Tartus geneetikuid mängimas

4.aprillil sai 15 meie kooli õpilast  võimaluse osaleda Tartus geneetika õppepäeval, mida korraldas Mari Järve.
 Siin  üks muljetus . Autor Oliver Valdmaa.

Genetics Learning Day

In Ahhaa Science Center

DNA is made up of deoxyribose, phosphoric acid and sequence of 4 different nucleotides. The sequence of nucleotides A, T, C, G is according to different evaluations 99% the same but there is a difference of about 1% of the DNA sequence, which enables to differentiate different people in forensics. That is why DNA samples are used to verify or identify people in forensics. DNA collected from the crime scene is compared with the DNA collected from the suspect. Not the entire DNA is compared because it would be too much data to analyze since one human DNA molecule consists of about 3 billion base pairs.

In Ahhaa we made an experiment of identifying the accused suspect so we compared three suspects’ DNA with the two DNA samples collected from the crime scene of raping. As a negative test we used water instead of DNA. Since the suspect can only be male, we are comparing the genetic markers on the Y-chromosome. We are looking for a one base substitution on the Y-chromosome. According to base substitutions men can be divided into haplogroups. There are many men in each haplogroup. So in our experiment we cannot be 100% sure that the suspect is committed the crime. Our experiment can still be used as a simulation though. We tested 3 haplogroups common in Estonia – N1c, R1a and I2a. Specifically our group tested haplogroup I2a, which has a mutation M423.

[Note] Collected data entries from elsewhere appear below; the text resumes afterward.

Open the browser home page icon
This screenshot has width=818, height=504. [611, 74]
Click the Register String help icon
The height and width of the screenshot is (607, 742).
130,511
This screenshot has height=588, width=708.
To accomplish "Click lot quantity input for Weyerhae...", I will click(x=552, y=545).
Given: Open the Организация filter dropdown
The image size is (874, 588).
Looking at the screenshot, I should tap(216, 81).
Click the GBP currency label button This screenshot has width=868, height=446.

First of all in the experiment we had a small amount of all the DNAs. We had to reproduce the DNA in order to get more DNA, which would enable analyzing it. For that we used the polymerase chain reaction (PCR), which made copies of the specific part of the DNA we were interested in.

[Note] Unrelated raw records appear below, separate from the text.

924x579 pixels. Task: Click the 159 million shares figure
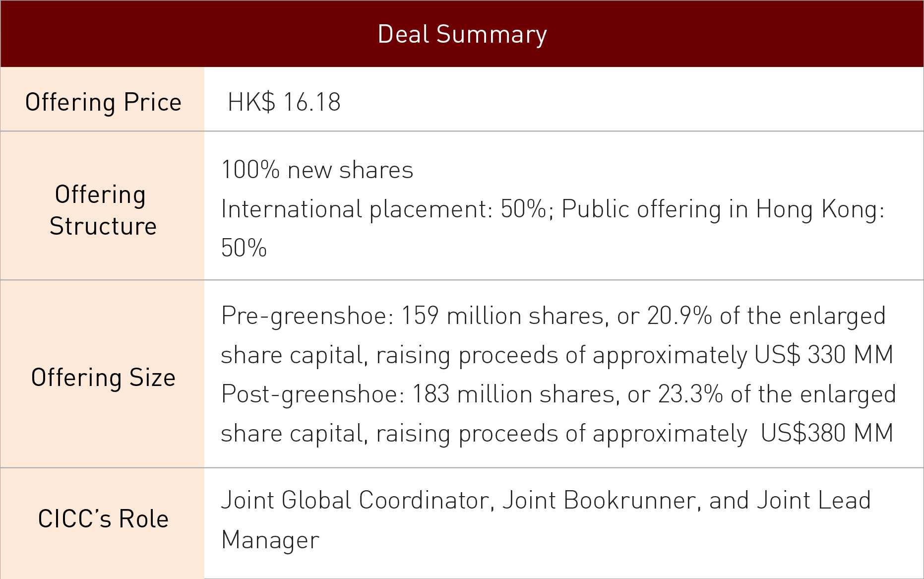coord(502,316)
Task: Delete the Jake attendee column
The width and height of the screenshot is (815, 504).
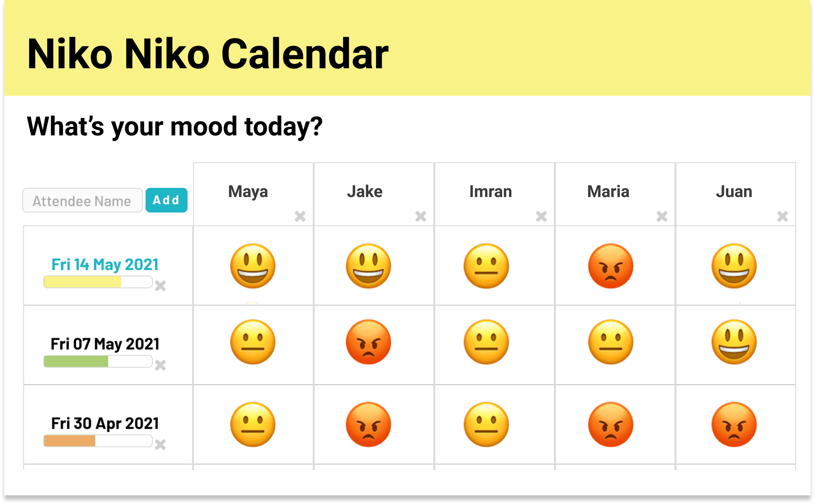Action: point(421,217)
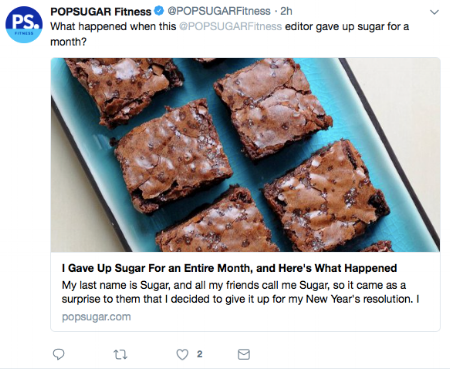Open the POPSUGAR Fitness PS avatar
This screenshot has width=450, height=369.
click(24, 24)
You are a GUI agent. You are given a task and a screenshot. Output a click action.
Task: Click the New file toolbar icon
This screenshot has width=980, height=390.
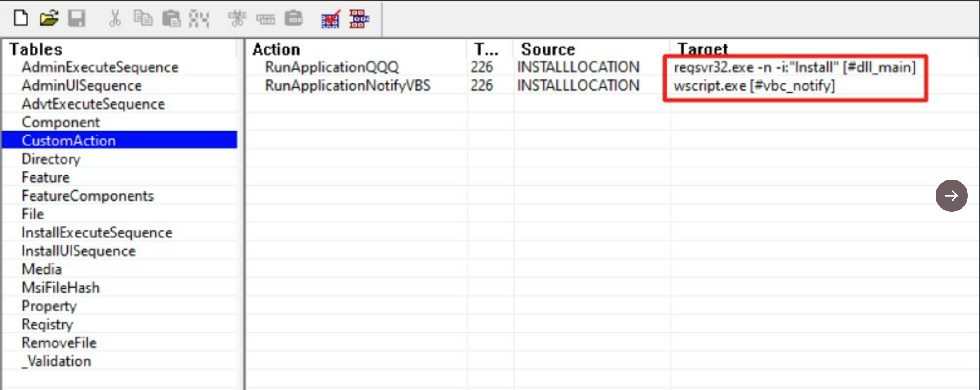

In the PCR, the two DNA chains were heated to the temperature of denaturation, which was 95 degrees Celsius. At about 40-60 degrees a primer containing up to 30 base pairs attaches to both chains, which were separated. DNA polymerase synthesized a new complementary chain to the previous chain and the DNA polymerase used dATP, dTTP, dGTP, dCTP which will be the nucleotides constructing the complementary chain. This cycle is done repeatedly in order to produce billions of DNA copies. Our first task was to mix the DNA, PCR mix containing dATP, dTTP, dGTP, dCTP and other necessary substances (had a green color), DNA primers and water. This mix was put into the PCR-machine with a working cycle of 1.5 hours. 

We used restriction enzymes, which “cut” DNA molecule in half only if there is a specific sequence of base pairs. Our sample DNA size was 370 base pair. If the sample had a mutation the restriction enzyme would not cut the DNA and if the enzyme did not have a mutation M423 then the restriction enzyme would cut the DNA sample between base pairs 207+163. The buffer was orange color. So we had to use a pipette to put the enzyme ssiI, with a concentration of 0.5 l and the rest of the 15l mix that we made for 10 samples was the orange buffer, into the DNA samples. The mix is put again into the PCR-machine that worked at the temperature of 33.5 degrees Celsius for 1.5 hours.

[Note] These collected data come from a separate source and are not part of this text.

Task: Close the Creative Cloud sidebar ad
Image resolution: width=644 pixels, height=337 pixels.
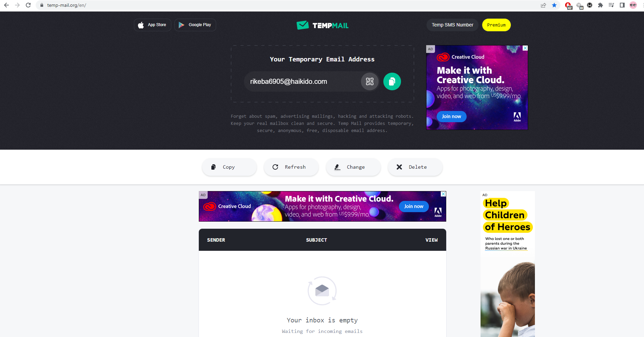Action: click(525, 48)
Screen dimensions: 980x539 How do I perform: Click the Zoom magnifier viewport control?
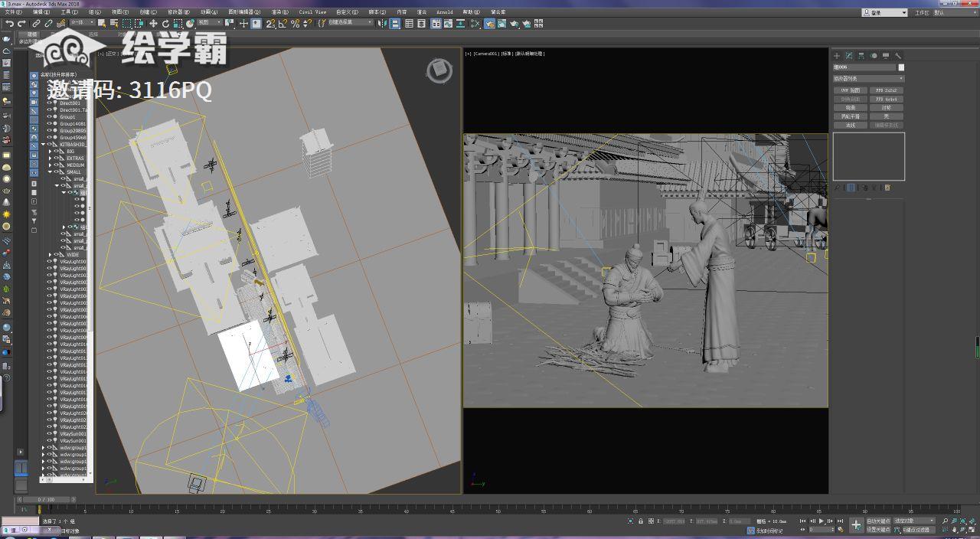[x=945, y=521]
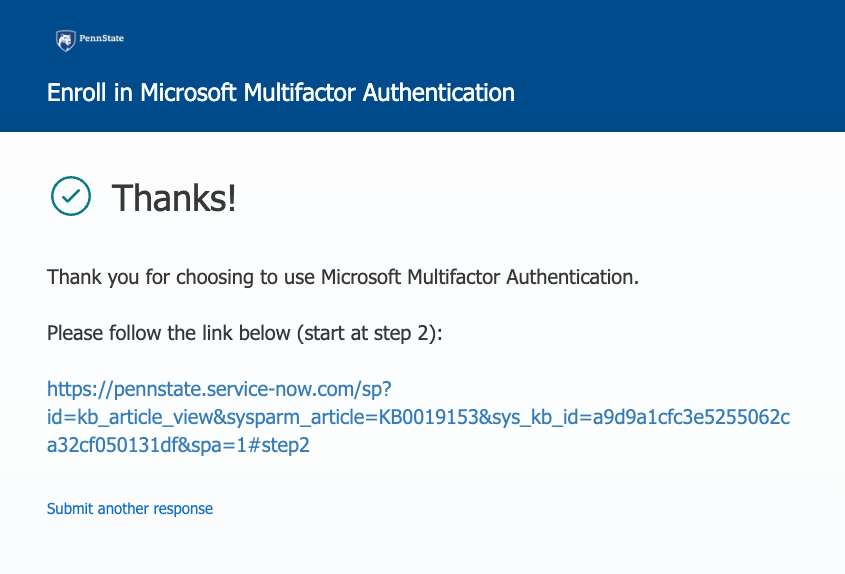Click '(start at step 2)' in the instructions

click(x=368, y=333)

In order to find out whether the DNA had the mutation we were looking for (M423) we had to put the mix from the PCR on the specified holes on the agar gel. The gel is located in a special buffer mix bath, which will be electrified and lightened with the UV-light. This procedure is called gel-electrophoresis. DNA has a negative charge and it starts to move towards the positive pole. So we can see if the restriction enzyme cut the DNA. Agar gel contains ethidium bromide, which attached to DNA and glows in the UV light and we can see the glowing DNA in the UV light. Electrophoresis takes about 40 minutes.

From the experiment we made we could find out that the Suspect no. 2 is guilty of the crime since he belonged to the same haplogroup R1a as the DNA collected from the crime scene also belonged to R1a haplogroup. Sample 1 from the crime scene collected had M423 mutation but we could not confirm it with any of the suspects so in order to find out the criminal, our test did not give validation of who to charge with crime.

Overall, I found the experiment very interesting and well constructed and I gained new knowledge of how PCR works and how DNA tests are carried out. I did not know before that the DNA tests are actually so complicated and consume a lot of time.